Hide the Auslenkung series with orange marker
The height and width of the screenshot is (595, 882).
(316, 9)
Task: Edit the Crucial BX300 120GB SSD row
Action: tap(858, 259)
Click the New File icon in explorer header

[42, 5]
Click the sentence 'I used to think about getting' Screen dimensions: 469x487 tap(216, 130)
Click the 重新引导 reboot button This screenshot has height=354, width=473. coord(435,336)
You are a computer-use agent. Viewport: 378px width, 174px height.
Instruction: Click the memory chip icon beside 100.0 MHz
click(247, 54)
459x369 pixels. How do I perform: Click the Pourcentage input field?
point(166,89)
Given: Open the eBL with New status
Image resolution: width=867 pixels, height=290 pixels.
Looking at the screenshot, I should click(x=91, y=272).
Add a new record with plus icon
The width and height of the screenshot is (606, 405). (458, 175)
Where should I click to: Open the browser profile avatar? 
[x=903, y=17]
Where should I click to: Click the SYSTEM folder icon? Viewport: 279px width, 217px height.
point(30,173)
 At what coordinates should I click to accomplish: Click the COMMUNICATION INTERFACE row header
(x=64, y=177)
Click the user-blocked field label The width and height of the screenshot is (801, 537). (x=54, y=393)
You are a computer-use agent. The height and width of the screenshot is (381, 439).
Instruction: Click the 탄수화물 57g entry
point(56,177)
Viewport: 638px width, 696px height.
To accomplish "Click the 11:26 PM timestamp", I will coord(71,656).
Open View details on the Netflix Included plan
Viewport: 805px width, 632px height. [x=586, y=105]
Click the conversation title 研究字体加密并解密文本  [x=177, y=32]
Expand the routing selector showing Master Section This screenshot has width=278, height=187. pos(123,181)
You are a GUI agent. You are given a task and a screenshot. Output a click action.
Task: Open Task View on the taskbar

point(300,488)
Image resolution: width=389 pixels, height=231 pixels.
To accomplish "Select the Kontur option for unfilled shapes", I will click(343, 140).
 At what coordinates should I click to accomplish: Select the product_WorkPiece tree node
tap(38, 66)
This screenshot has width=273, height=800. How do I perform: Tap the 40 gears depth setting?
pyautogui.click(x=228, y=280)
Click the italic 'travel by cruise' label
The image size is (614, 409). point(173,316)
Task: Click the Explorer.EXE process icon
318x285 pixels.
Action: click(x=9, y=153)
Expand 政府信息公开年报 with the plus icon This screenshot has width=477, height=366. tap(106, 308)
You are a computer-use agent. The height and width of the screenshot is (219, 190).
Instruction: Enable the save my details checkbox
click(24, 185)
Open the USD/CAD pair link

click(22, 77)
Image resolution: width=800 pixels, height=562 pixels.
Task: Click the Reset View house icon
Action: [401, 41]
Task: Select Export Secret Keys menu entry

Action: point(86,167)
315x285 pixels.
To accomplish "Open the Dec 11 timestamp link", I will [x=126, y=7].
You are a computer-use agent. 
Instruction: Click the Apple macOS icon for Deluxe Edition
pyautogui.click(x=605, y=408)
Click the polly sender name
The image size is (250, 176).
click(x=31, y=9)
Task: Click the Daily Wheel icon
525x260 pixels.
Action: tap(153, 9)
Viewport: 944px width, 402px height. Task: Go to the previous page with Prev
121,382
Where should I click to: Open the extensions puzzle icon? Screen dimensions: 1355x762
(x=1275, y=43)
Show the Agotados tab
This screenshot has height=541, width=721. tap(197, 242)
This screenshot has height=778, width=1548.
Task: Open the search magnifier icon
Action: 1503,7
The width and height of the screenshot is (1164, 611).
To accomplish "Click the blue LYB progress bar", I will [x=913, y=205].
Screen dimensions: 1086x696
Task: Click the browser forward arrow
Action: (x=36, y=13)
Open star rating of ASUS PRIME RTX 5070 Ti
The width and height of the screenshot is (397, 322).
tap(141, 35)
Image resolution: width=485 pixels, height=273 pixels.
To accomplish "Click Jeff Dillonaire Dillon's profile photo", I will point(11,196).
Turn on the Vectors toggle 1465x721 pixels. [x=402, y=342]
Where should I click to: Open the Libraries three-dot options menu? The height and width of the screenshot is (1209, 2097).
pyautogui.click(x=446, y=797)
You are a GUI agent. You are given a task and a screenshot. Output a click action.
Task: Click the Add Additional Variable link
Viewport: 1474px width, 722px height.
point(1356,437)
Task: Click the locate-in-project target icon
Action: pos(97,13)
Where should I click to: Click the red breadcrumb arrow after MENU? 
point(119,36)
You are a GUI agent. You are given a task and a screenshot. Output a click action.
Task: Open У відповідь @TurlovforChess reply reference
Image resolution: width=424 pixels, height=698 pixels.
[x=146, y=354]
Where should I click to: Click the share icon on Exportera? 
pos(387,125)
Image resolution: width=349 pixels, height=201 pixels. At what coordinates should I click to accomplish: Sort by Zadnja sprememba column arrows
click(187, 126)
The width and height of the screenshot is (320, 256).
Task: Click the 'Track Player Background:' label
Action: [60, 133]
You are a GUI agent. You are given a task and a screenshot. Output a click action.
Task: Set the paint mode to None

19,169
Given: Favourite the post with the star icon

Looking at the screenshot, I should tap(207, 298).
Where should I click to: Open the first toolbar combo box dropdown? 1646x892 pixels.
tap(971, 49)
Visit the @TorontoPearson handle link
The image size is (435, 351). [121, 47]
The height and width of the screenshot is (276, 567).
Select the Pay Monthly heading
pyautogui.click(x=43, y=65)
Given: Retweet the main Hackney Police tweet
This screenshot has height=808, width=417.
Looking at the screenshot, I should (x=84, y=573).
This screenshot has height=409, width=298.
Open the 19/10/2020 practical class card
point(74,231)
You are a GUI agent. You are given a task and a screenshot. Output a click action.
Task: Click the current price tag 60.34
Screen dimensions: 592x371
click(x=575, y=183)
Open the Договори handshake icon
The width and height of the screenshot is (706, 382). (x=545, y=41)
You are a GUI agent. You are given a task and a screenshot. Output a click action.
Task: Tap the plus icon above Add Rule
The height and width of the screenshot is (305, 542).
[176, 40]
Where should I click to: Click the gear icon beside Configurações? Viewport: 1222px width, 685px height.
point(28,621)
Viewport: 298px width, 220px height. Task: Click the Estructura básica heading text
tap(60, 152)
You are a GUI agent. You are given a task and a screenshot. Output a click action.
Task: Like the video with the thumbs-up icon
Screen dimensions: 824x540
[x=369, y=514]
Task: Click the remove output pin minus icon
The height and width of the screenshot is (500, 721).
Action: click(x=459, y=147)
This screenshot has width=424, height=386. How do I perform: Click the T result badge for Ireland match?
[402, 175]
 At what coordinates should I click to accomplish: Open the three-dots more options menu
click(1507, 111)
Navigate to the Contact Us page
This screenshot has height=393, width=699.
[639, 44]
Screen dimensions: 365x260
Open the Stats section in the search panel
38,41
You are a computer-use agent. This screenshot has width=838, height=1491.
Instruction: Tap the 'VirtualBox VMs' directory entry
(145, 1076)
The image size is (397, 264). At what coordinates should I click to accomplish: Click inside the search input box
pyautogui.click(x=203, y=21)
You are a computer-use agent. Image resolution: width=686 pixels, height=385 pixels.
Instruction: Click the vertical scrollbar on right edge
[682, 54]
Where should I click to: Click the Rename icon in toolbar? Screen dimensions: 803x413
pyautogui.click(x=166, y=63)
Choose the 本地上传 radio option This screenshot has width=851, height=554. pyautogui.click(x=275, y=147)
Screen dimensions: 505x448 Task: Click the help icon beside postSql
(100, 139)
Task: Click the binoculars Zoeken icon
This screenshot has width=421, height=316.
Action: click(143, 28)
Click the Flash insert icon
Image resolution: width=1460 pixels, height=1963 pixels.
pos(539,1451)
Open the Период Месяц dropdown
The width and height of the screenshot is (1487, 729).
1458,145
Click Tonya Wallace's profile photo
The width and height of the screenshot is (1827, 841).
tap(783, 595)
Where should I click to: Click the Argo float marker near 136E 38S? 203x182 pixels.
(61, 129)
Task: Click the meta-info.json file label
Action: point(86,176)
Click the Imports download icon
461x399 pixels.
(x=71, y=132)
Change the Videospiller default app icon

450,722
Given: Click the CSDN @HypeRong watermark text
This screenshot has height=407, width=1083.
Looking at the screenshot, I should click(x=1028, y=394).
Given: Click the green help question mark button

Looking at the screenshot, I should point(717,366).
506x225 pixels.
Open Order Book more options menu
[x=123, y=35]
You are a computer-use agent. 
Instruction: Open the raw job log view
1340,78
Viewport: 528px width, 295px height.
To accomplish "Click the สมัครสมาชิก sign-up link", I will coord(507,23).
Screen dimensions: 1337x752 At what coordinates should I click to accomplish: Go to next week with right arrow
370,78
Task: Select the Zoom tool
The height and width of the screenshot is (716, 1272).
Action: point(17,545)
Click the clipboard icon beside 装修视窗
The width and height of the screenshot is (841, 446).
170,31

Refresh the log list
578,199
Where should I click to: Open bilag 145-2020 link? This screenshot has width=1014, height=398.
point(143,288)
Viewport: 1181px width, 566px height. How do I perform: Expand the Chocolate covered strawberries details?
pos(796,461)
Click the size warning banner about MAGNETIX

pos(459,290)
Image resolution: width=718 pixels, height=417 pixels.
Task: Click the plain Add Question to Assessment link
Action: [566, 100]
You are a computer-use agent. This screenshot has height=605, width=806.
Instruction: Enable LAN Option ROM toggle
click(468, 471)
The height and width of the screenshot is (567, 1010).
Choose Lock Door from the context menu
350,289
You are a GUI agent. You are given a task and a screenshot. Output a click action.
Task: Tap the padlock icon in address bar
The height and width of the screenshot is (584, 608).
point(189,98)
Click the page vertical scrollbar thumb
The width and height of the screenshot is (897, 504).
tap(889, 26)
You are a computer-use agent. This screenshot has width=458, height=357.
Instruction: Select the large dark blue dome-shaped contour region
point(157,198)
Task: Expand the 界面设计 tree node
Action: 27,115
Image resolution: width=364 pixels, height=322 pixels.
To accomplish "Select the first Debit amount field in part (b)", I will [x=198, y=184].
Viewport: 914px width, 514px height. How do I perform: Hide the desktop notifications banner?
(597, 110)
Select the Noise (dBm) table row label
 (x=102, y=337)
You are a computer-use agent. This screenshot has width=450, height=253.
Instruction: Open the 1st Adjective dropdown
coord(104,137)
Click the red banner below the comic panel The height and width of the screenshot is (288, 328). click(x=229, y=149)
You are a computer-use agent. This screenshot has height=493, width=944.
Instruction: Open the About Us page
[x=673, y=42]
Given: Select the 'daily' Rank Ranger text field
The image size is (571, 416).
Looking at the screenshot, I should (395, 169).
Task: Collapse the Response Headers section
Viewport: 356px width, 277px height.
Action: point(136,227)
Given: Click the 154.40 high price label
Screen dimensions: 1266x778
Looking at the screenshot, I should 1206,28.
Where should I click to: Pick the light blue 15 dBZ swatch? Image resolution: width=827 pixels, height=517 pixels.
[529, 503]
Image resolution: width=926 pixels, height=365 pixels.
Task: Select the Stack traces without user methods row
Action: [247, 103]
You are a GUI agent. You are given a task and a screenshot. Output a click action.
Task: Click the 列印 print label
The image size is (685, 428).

_ _ _

Task directions: Can you copy the listing word for word, from the line containing "Select the Noise (dBm) table row label" through the last line of the listing?

Written reply:
Select the Noise (dBm) table row label
 (x=102, y=337)
You are a computer-use agent. This screenshot has width=450, height=253.
Instruction: Open the 1st Adjective dropdown
coord(104,137)
Click the red banner below the comic panel The height and width of the screenshot is (288, 328). click(x=229, y=149)
You are a computer-use agent. This screenshot has height=493, width=944.
Instruction: Open the About Us page
[x=673, y=42]
Given: Select the 'daily' Rank Ranger text field
The image size is (571, 416).
Looking at the screenshot, I should (395, 169).
Task: Collapse the Response Headers section
Viewport: 356px width, 277px height.
Action: point(136,227)
Given: Click the 154.40 high price label
Screen dimensions: 1266x778
Looking at the screenshot, I should 1206,28.
Where should I click to: Pick the light blue 15 dBZ swatch? Image resolution: width=827 pixels, height=517 pixels.
[529, 503]
Image resolution: width=926 pixels, height=365 pixels.
Task: Select the Stack traces without user methods row
Action: [247, 103]
You are a GUI agent. You are given a task and a screenshot. Output a click action.
Task: Click the 列印 print label
The image size is (685, 428).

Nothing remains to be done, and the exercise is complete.